Dulu saya merasa begitu senang karena langkah yang sedikit menginspirasi itu. Beberapa orangtua ada yang meminta anaknya untuk saya antarkan mendaftar di tempat saya sekolah.
Seiring berjalannya waktu, kegembiraan itu kian sirna dengan berbagai kenyataan yang terjadi. Rata-rata harapan bekerja setelah lulus tak menjadi kenyataan. Ada yang menganggur, ada pula yang mengikuti jejak orangtuanya menjadi kuli bangunan. Rasa sedih itu kian bertambah tatkala mendengar kisah-kisah semacam cerita Lek Edi itu.
Akhir-akhir ini, biaya sekolah agaknya memang kian meninggi. Namun penghasilan warga Pembinaan masyarakat tak banyak meningkat, stagnan, bahkan ada yang menurun. Meski demikian, SPP, biaya buku, dan biaya kegiatan masih terjangkau oleh warga meski harus membanting tulang. Namun agaknya bukan itu yang menjadi persoalan pokok dan menguras kantong mereka.
Menurut cerita yang disampaikan oleh paman saya atau orang yang saya temui, biaya uang saku dan kegiatan tambahan merupakan anggaran yang memberatkan mereka.
"Nek biaya SPP mono sesasi pisan, ning nek sangu kui kudu metu bendino (Kalau biaya SPP hanya sekali sebulan, tetapi kalau uang saku harus setiap hari),” tutur seorang paman saya, Lek Bani.
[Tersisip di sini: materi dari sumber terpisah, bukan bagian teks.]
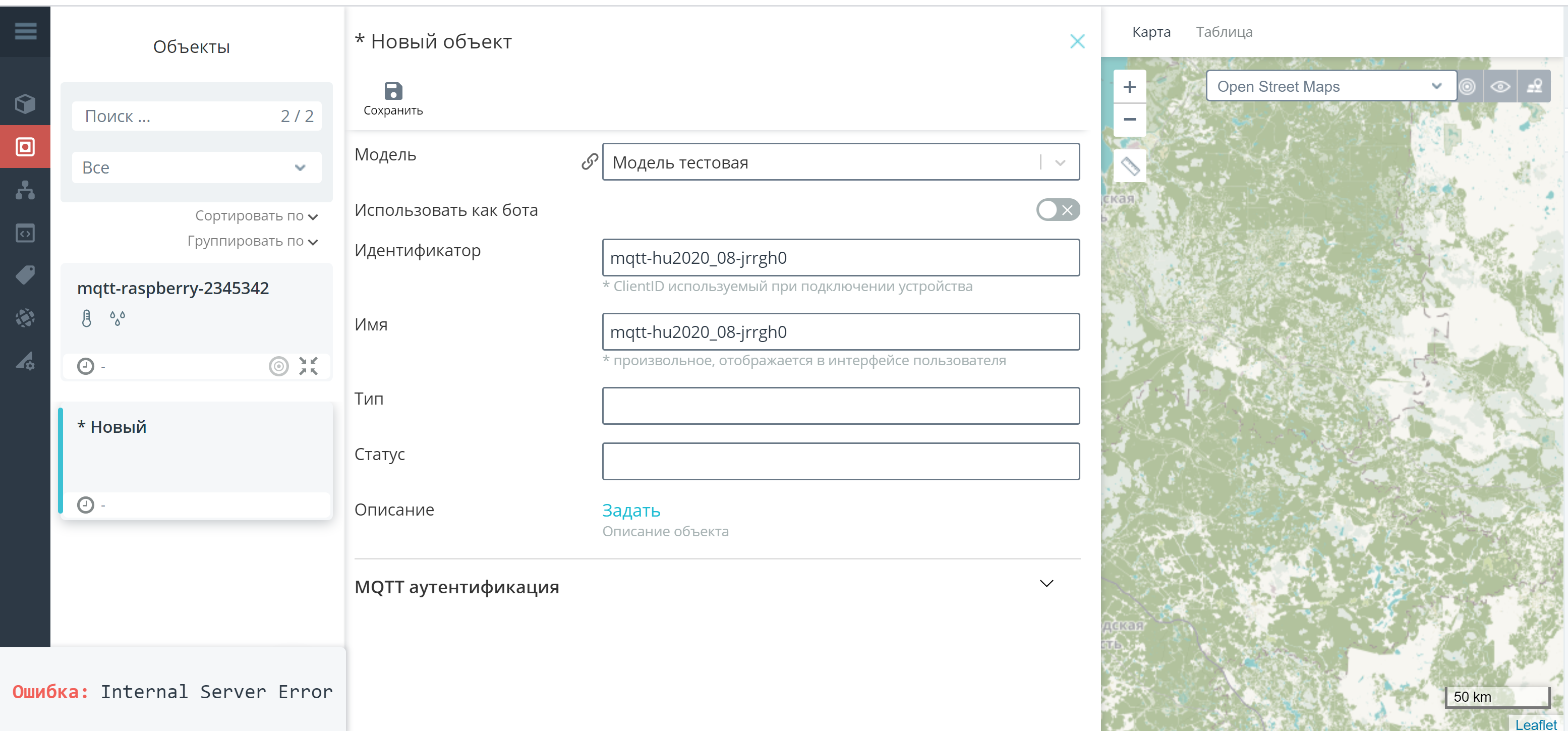Switch to the Карта tab
Screen dimensions: 1568x731
[1150, 32]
"Paling mumet neh nek pas ono kegiatan tambahan, ndadak trus lek kudu mbayar. Nek ra lek mbayar mengko anake ra entuk melu kegiatan, lak yo mesake to? (Lebih memusingkan lagi jika ada kegiatan tambahan, mendadak dan harus segera membayar. Jika tidak segera membayar nanti anaknya tidak boleh ikut kegiatan, kasian kan?),” Lek Bani menambahkan sambil menghela nafas panjang.
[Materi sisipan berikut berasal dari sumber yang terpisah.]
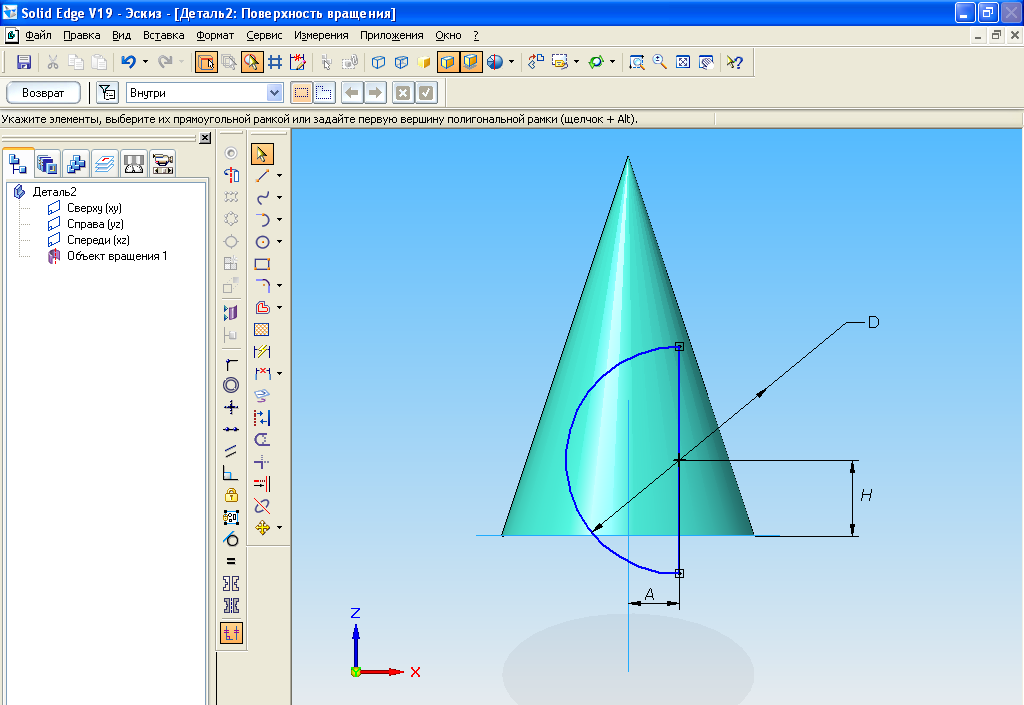1024x705 pixels.
Task: Select the arrow Select tool in sketch toolbar
Action: coord(262,154)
Penuturan Lek Bani itu sudah beberapa tahun yang lalu. Kini kedua anaknya telah lulus dan telah bekerja meski dengan gaji seadanya. Oleh karena itu, kini saya dapat melihat senyum sumringahnya, meski sesekali ia masih bercerita soal sisa utang yang belum terbayar. Mengenai pekerjaan anaknya, ia tak pernah mempersoalkan meski pekerjaan tersebut tak sesuai dengan jurusan waktu ia sekolah.
Perihal mahalnya ongkos uang saku sekolah itu, saya sendiri juga merasakannya. Anak saya yang kini kelas 3 SD, tiap hari uang sakunya Rp 10.000, dibandingkan dengan uang saku ketika saya seumurannya, bedanya begitu jauh.
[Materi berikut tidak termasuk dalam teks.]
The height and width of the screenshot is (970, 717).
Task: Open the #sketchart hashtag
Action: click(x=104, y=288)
Dulu ketika ahri-hari biasa, uang saku saya hanya Rp 100. Karena di samping sekolah saya ada pasar pahing dan kliwon, maka pada hari pasaran uang, saku saya bertambah menjadi Rp 200 plus tambahan saku dari nenek saya. Biaya buku atau kegiatan lain lagi, yang ini hampir sama dengan yang diceritakan oleh Lek Bani.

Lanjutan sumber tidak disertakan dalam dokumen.